┏━━

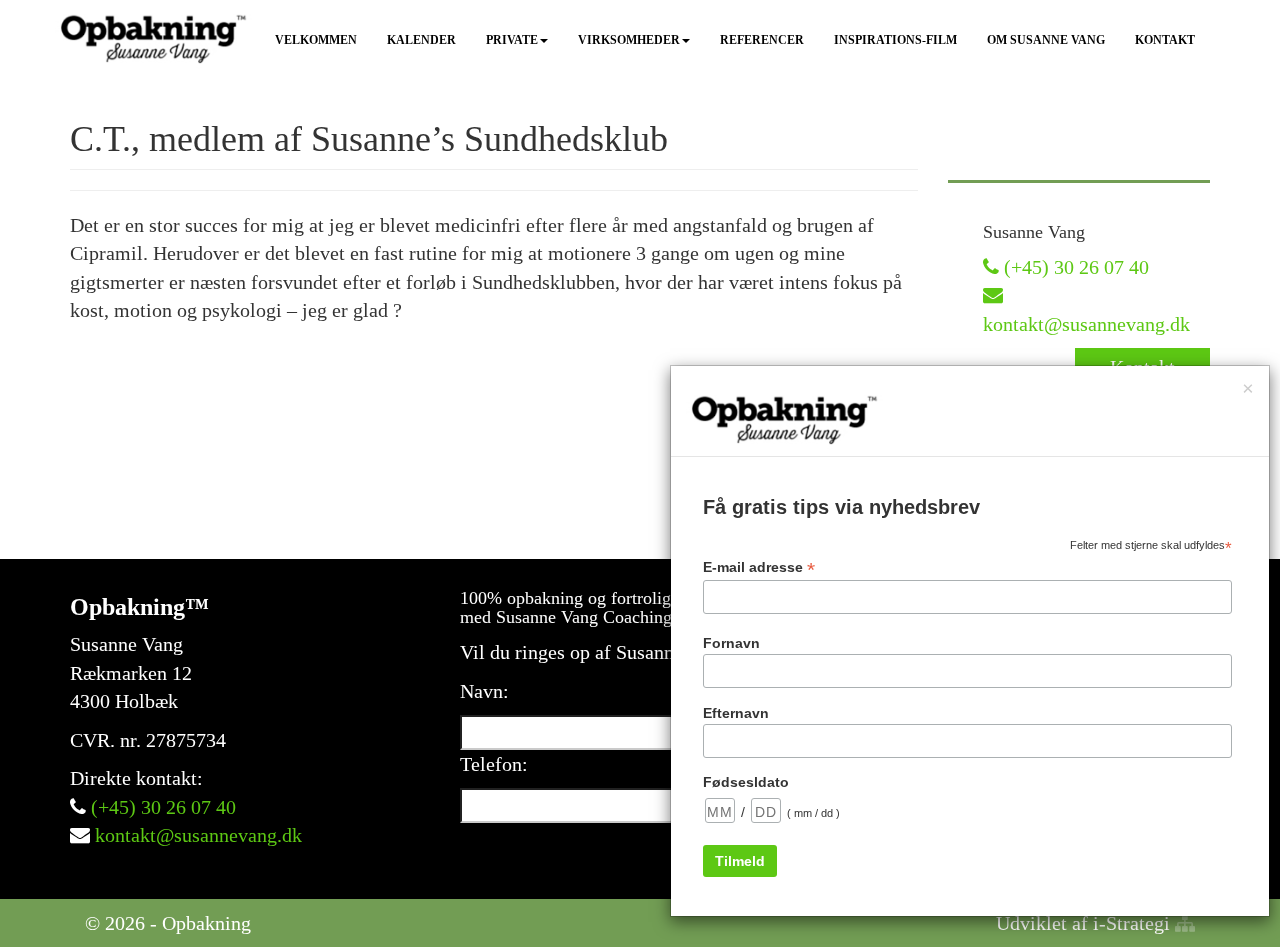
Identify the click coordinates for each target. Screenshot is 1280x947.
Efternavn (736, 713)
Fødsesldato (746, 782)
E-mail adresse (759, 567)
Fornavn (731, 643)
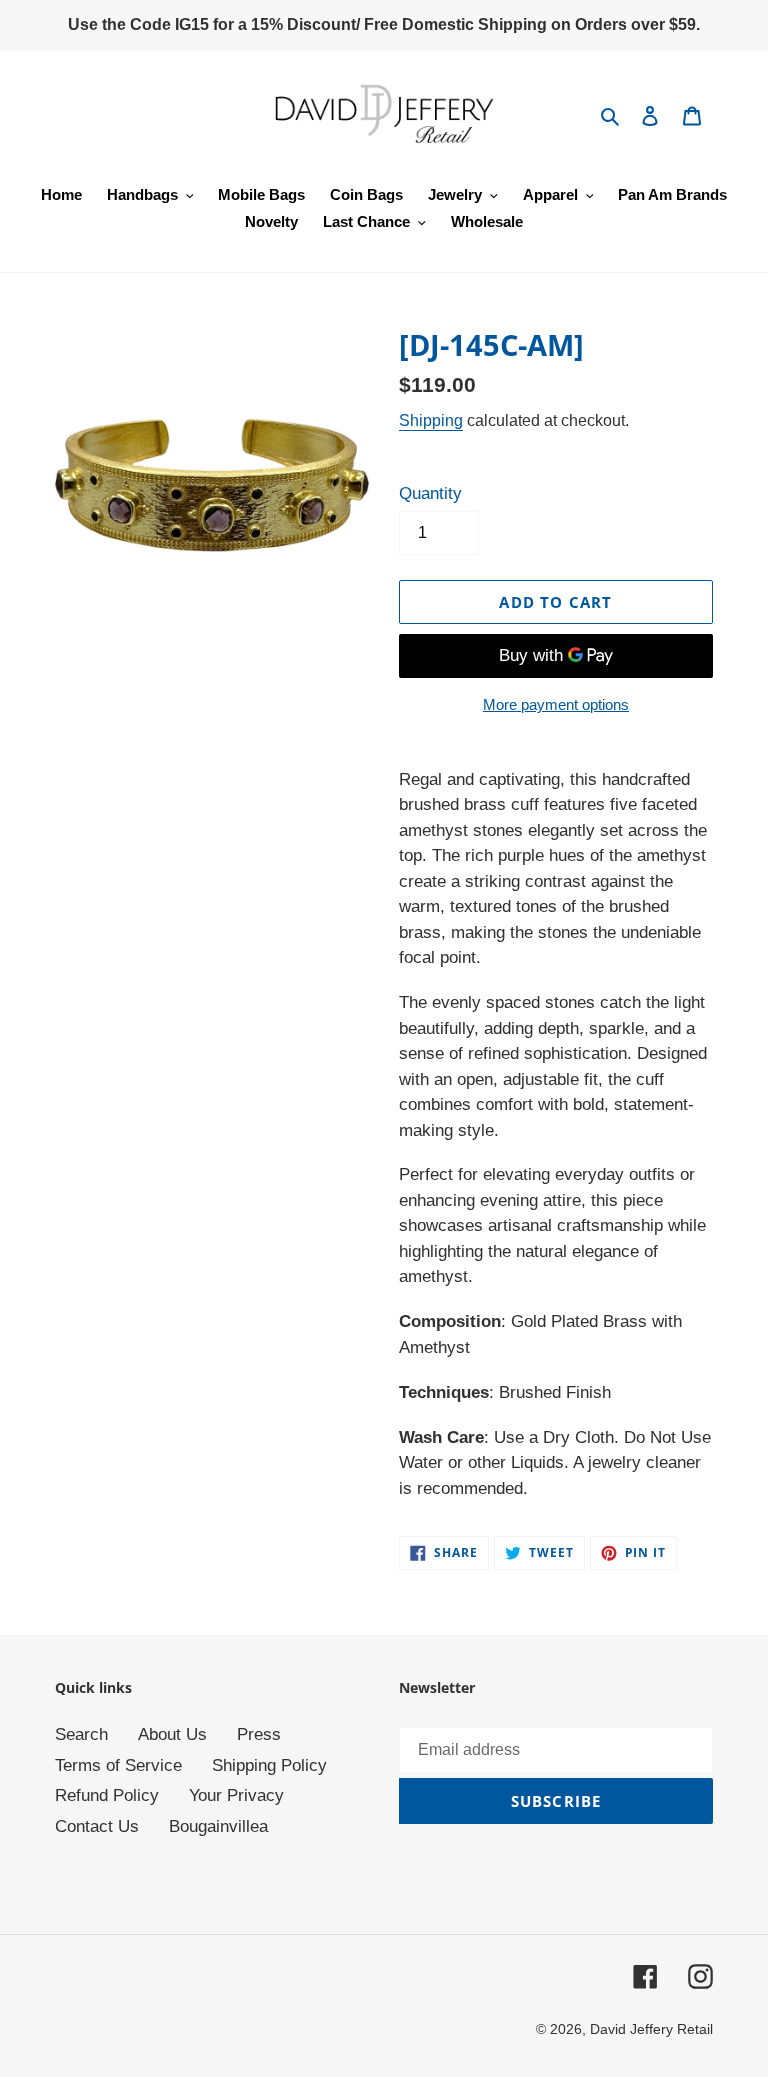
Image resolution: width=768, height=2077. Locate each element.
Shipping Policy (269, 1765)
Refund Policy (107, 1795)
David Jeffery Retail (651, 2029)
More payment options (556, 704)
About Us (172, 1734)
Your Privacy (236, 1795)
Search (81, 1734)
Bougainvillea (218, 1826)
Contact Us (97, 1826)
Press (259, 1734)
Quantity (430, 493)
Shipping (431, 420)
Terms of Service (118, 1765)
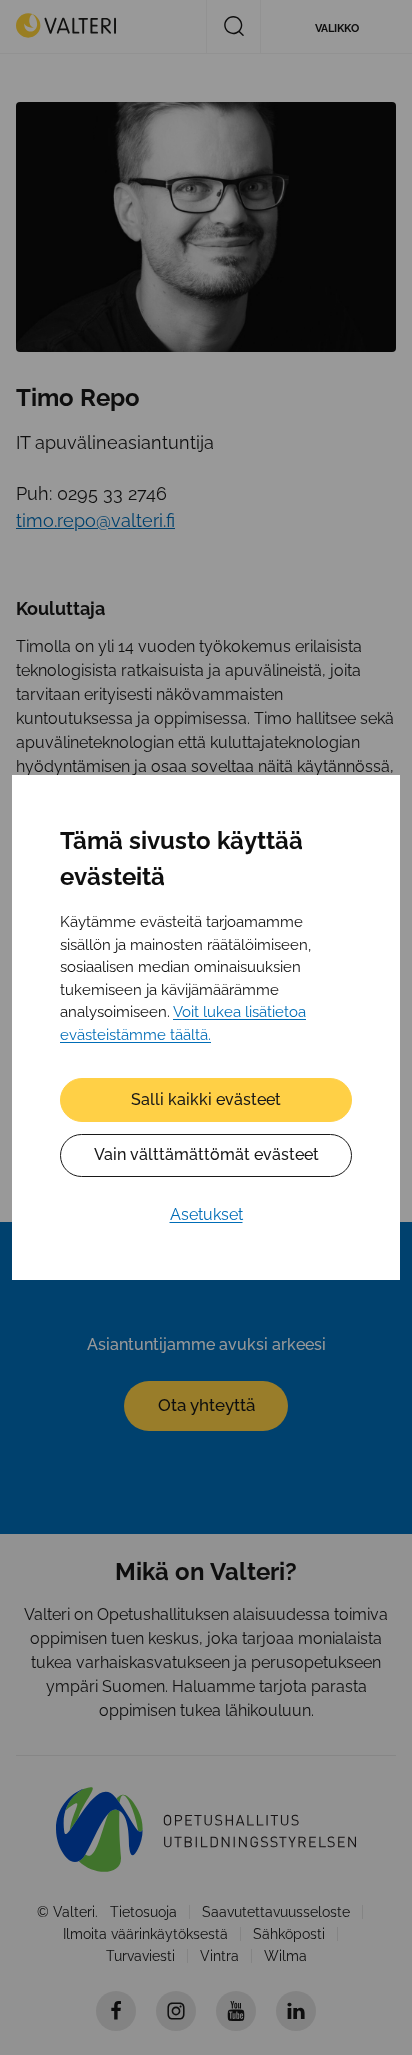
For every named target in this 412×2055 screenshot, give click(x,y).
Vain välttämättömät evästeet (206, 1154)
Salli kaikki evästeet (206, 1099)
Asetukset (206, 1214)
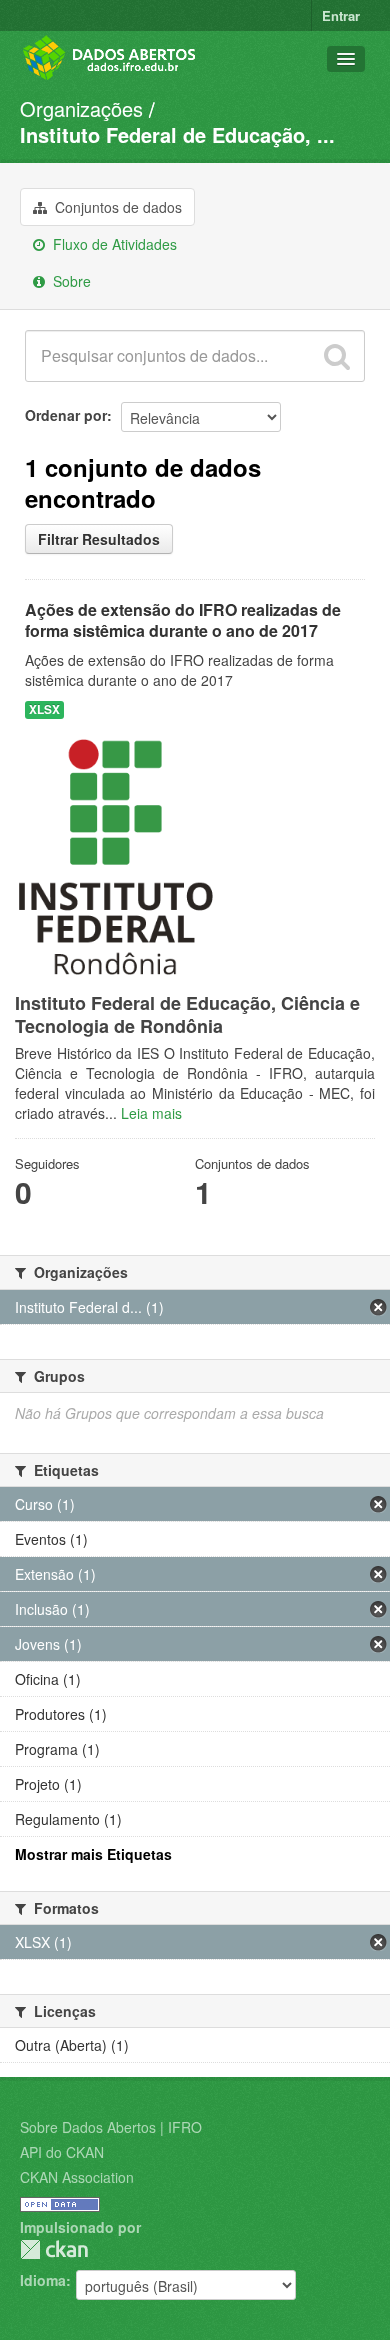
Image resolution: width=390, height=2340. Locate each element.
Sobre (70, 281)
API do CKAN (62, 2152)
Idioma (43, 2280)
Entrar (341, 15)
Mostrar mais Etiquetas (93, 1854)
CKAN (54, 2249)
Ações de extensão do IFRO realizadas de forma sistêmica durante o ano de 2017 (183, 620)
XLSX (44, 709)
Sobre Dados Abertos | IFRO (111, 2127)
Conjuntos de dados (116, 207)
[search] (337, 356)
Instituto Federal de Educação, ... (177, 134)
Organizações (81, 108)
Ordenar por (66, 415)
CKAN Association (77, 2177)
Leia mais (151, 1113)
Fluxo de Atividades (113, 244)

┗━━

--- WORK TO BE COMPLETED ---
Among the entries above, copy exactly the stretch from the line holding "Refund Policy (107, 1795)" through the line holding "Salli kaikki evästeet (206, 1099)", leaving out any pictures.

--- COMPLETED TASK ---
Refund Policy (107, 1795)
David Jeffery Retail (651, 2029)
More payment options (556, 704)
About Us (172, 1734)
Your Privacy (236, 1795)
Search (81, 1734)
Bougainvillea (218, 1826)
Contact Us (97, 1826)
Press (259, 1734)
Quantity (430, 493)
Shipping (431, 420)
Terms of Service (118, 1765)
For every named target in this 412×2055 screenshot, give click(x,y).
Vain välttämättömät evästeet (206, 1154)
Salli kaikki evästeet (206, 1099)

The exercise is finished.